Unsurprisingly, the policy proposals contained in the report provide a wholly inadequate and incorrect answer.
32-hour workweek with no pay cut: Makes labor more expensive by legislative fiat, which accelerates automation—the exact thing Sanders fears.
Robot tax: Taxes productivity improvements, is administratively absurd (is Excel a robot?), and makes the U.S. more uncompetitive—all of which also contribute to joblessness. Instead, America should be embracing robotics as a tool to replace the jobs we long ago lost overseas, ensuring all Americans can work a rung above.
Banning buybacks: Confuses financial engineering with value destruction.
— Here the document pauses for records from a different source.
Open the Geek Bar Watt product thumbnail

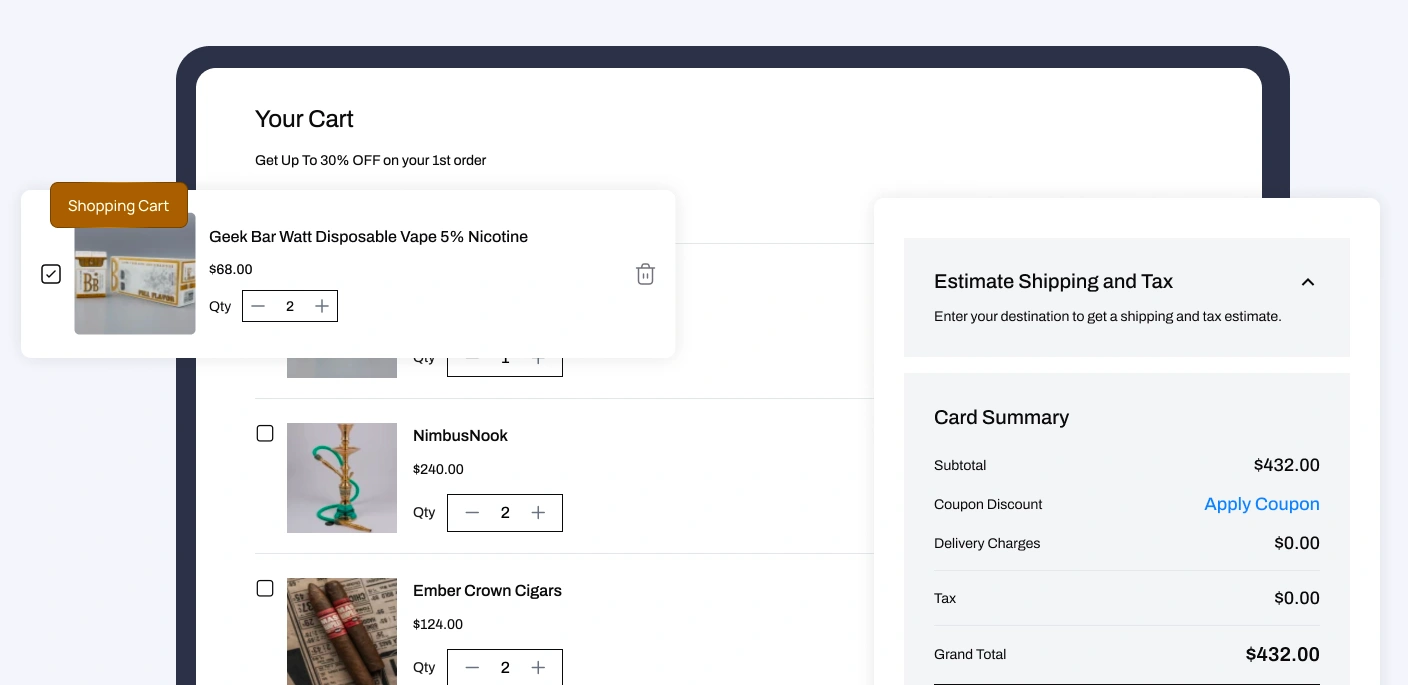click(135, 279)
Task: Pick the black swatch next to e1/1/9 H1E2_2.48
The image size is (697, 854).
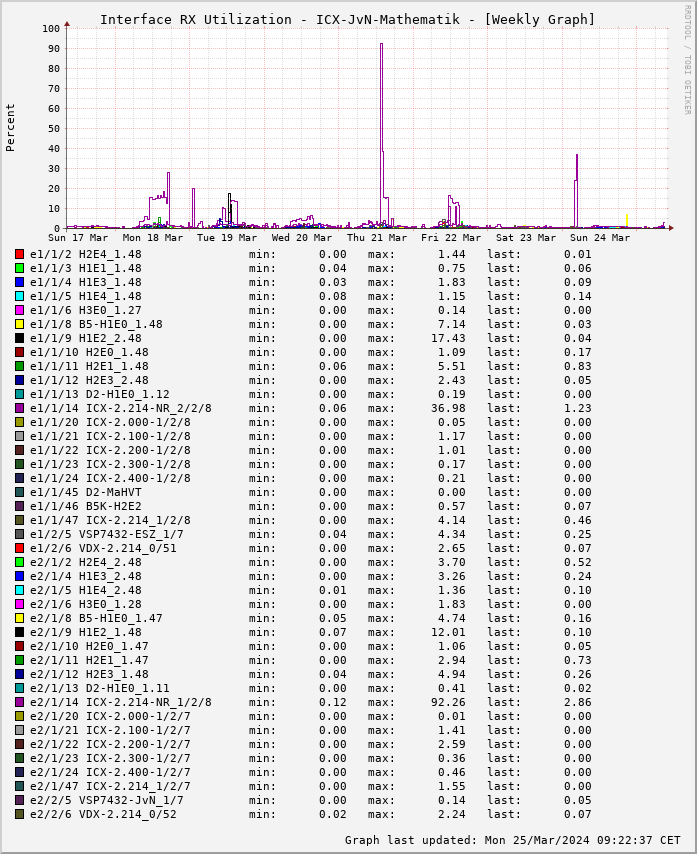Action: coord(19,338)
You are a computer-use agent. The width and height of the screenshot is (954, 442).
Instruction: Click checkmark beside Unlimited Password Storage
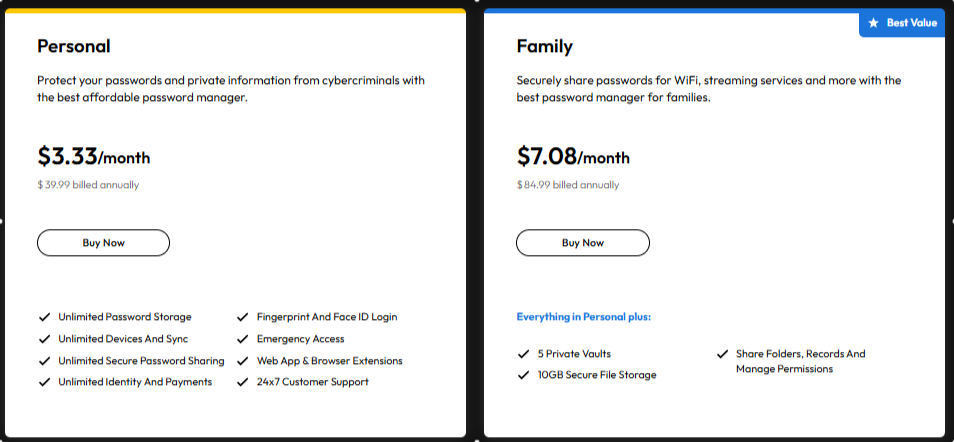point(44,317)
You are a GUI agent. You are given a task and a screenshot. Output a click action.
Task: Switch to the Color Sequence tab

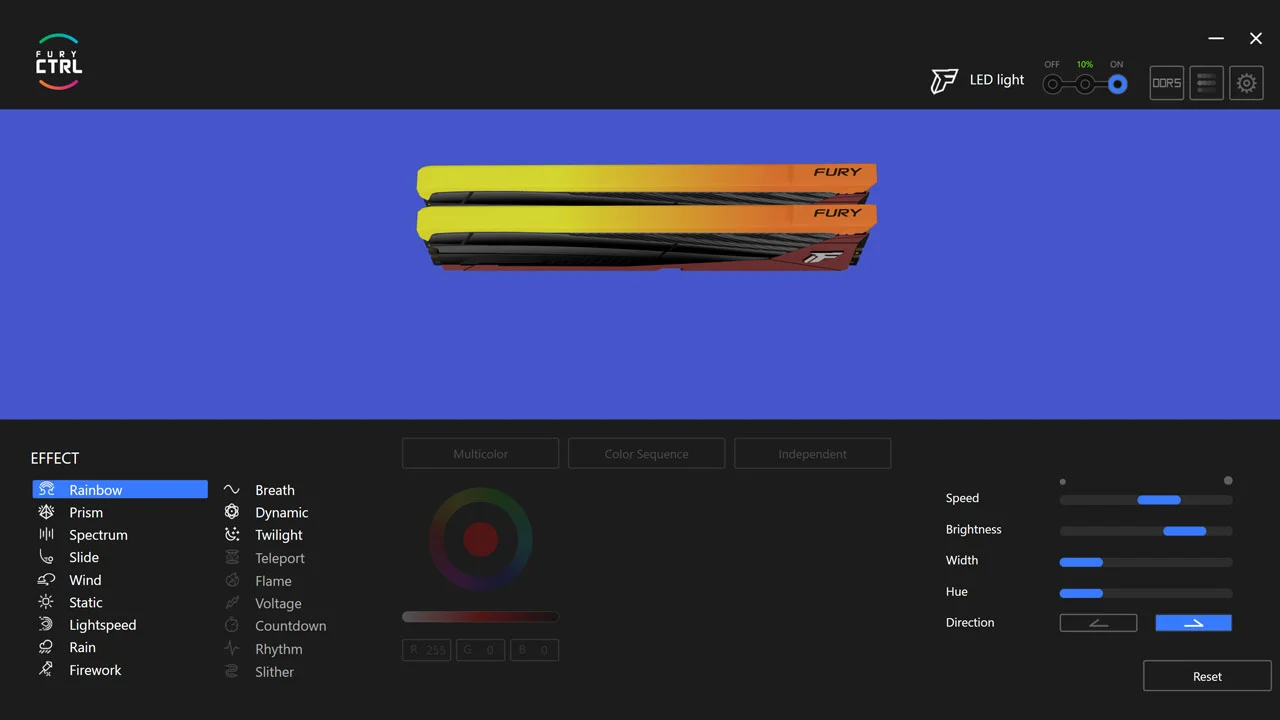tap(646, 453)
If companies can’t find productive investments, returning capital for redeployment elsewhere is ideal.
Employee ownership/board seats: Interesting, but this obviously must be optional or beneficial, not mandated, and pursuing it comes with real tradeoffs.
If these sound familiar, then you have been listening to Bernie on the stump for a long time. Even before AI’s ascent into our lives, the Vermont Senator and former presidential candidate has been promoting these exact same ideas, including his regular pummeling of “tech oligarchs,” which is also prominently represented in the report.
It’s hard not to see this report as simply finding a new straw man to advance his ideas: namely, socialism cloaked in populism.
Worse, it distracts us from discussing what actually matters: Does America have the energy supply to compete? Are our markets competitive? Where does regulatory capture exist? How are we preparing our children for the massive shifts to come?
ALFA has been writing on these issues for months, as well as the opportunities we see growing out of them. Just last week, we reported that construction of a single proposed data center will create more than 500,000 new jobs over the next five years.
While Sanders treats technological progress that eliminates human toil as a problem, here’s an alternative view: labor-saving technology is civilization’s greatest achievement. The goal of policymakers, then, should be to ensure that economy-wide growth provides prosperity, meaningful opportunities, and human flourishing.
Workers deserve better than emotionally satisfying rhetoric. They deserve serious leaders to navigate genuine disruption–which requires understanding it correctly first.